引用文:
2015年3月30日月曜日

STROKE2015でリハビリロボットの演題を発表しました。

3/26から3/29まで広島で開催されましたSTROKE2015にて歩行支援ロボットの演題を発表させて頂きました。
http://www.stroke2015.com/40jss/index.html
http://www.stroke2015.com/pdf/program_01.pdf
(P145)


歩行補助ロボットを用いた脳卒中後歩行障害へのアプローチ 県立広島病院脳神経外科 籬 拓郎 他。

広島大学(弓削教授)、芝浦工業大学(田中准教授、現埼玉大学)、スペース・バイオ・ラボラトリーズ共同開発の装置で、今回は脳卒中慢性期の単回の訓練でしたが、外転歩行の軽減等の結果が得られました。floorからは歩行パターンが異なる場合の装置の有用性等について貴重なご質問を頂きました。
今後急性期、重症例での応用へ進めて行ければと考えています。
弓削教授はじめ皆様にお礼申し上げます。

問題 A: 引用文のうち、「http://www.stroke2015.com/40jss/index.html」を含む語句で始まり「今後急性期、重症例での応用へ進めて行ければと考えています。」で終わる部分を、そのまま書き写してください。
問題 B:
引用文について、次の問いに答えよ。
(i) STROKE2015はどこで開催されたか。
(ii) 今回の訓練は脳卒中のどの時期に行われたか。
(iii) 今後はどのような例への応用を目指しているか。

提供データ:

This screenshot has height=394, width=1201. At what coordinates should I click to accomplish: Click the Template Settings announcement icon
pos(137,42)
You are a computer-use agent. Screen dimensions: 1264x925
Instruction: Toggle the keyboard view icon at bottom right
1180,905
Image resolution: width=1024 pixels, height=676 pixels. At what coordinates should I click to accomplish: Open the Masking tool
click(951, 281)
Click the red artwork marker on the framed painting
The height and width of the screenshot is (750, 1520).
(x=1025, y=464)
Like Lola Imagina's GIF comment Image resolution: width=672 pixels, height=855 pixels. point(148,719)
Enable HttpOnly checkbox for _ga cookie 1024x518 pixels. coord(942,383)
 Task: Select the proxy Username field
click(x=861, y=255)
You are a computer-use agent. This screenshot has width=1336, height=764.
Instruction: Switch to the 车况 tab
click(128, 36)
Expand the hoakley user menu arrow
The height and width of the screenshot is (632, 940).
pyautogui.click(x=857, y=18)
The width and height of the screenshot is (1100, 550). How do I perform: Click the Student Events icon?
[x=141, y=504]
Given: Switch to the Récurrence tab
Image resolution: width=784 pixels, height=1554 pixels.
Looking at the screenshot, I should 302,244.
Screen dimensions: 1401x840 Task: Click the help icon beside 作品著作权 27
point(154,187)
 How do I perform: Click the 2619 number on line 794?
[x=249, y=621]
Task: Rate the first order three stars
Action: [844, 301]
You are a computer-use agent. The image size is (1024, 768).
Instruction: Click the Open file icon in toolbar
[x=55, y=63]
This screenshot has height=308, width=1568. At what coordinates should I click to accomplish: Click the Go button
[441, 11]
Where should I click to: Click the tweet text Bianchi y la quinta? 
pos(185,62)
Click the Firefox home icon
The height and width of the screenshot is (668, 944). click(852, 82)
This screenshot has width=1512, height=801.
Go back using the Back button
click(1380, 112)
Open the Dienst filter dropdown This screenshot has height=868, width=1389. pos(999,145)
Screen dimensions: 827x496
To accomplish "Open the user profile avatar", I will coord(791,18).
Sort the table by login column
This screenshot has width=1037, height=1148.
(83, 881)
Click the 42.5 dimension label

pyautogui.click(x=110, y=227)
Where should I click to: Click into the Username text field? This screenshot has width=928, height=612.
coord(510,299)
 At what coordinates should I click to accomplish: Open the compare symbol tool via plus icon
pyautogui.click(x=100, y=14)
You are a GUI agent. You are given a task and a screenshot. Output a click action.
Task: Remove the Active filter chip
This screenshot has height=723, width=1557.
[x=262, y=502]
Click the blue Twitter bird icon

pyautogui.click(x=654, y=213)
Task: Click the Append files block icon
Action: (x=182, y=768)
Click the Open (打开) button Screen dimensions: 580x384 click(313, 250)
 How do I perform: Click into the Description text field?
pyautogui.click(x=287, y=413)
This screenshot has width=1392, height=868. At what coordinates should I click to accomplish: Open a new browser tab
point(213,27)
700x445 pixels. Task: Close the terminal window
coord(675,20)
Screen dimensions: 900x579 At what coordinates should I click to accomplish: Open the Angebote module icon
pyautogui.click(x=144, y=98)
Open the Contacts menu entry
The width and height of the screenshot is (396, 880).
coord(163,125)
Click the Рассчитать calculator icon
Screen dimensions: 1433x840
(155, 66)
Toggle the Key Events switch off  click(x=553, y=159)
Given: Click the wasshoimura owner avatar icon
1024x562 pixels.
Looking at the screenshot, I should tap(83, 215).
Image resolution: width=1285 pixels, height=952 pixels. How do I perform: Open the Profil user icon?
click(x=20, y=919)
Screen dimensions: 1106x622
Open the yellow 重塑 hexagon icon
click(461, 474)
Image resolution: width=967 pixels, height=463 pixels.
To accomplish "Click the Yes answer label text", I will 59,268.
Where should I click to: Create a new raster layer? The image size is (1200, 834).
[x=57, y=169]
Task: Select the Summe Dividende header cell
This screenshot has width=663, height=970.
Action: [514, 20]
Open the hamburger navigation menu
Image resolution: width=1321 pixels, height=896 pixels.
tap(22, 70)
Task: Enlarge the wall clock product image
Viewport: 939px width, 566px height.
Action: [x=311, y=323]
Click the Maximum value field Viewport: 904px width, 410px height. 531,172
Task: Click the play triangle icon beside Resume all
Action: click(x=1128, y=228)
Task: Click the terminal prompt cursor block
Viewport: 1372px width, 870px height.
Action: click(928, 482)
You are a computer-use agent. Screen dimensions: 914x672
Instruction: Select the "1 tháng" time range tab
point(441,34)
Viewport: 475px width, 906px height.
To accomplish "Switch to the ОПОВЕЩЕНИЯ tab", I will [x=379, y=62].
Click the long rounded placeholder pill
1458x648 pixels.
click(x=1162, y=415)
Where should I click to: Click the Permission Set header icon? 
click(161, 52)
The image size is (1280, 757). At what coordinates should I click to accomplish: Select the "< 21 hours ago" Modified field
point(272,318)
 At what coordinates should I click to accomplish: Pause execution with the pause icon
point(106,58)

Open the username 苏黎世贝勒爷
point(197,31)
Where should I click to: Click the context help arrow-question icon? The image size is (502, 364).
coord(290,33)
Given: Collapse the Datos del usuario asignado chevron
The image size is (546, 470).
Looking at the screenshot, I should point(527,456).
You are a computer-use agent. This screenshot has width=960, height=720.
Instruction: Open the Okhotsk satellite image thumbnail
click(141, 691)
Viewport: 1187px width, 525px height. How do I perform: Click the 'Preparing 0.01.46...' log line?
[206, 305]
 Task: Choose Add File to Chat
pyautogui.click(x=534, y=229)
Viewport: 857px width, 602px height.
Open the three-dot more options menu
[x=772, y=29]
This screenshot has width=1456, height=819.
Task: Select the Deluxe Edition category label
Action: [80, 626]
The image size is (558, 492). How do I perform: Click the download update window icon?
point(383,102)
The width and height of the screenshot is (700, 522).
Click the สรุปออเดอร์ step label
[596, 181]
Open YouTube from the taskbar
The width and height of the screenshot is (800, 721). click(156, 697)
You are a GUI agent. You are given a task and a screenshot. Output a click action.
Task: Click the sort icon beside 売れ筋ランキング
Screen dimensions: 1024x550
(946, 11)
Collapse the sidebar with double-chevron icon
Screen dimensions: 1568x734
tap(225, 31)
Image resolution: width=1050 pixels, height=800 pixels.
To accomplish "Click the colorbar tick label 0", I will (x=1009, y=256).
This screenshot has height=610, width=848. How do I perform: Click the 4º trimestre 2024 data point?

回答 A:
http://www.stroke2015.com/40jss/index.html
http://www.stroke2015.com/pdf/program_01.pdf
(P145)


歩行補助ロボットを用いた脳卒中後歩行障害へのアプローチ 県立広島病院脳神経外科 籬 拓郎 他。

広島大学(弓削教授)、芝浦工業大学(田中准教授、現埼玉大学)、スペース・バイオ・ラボラトリーズ共同開発の装置で、今回は脳卒中慢性期の単回の訓練でしたが、外転歩行の軽減等の結果が得られました。floorからは歩行パターンが異なる場合の装置の有用性等について貴重なご質問を頂きました。
今後急性期、重症例での応用へ進めて行ければと考えています。

回答 B:
(i) 広島
(ii) 慢性期
(iii) 急性期、重症例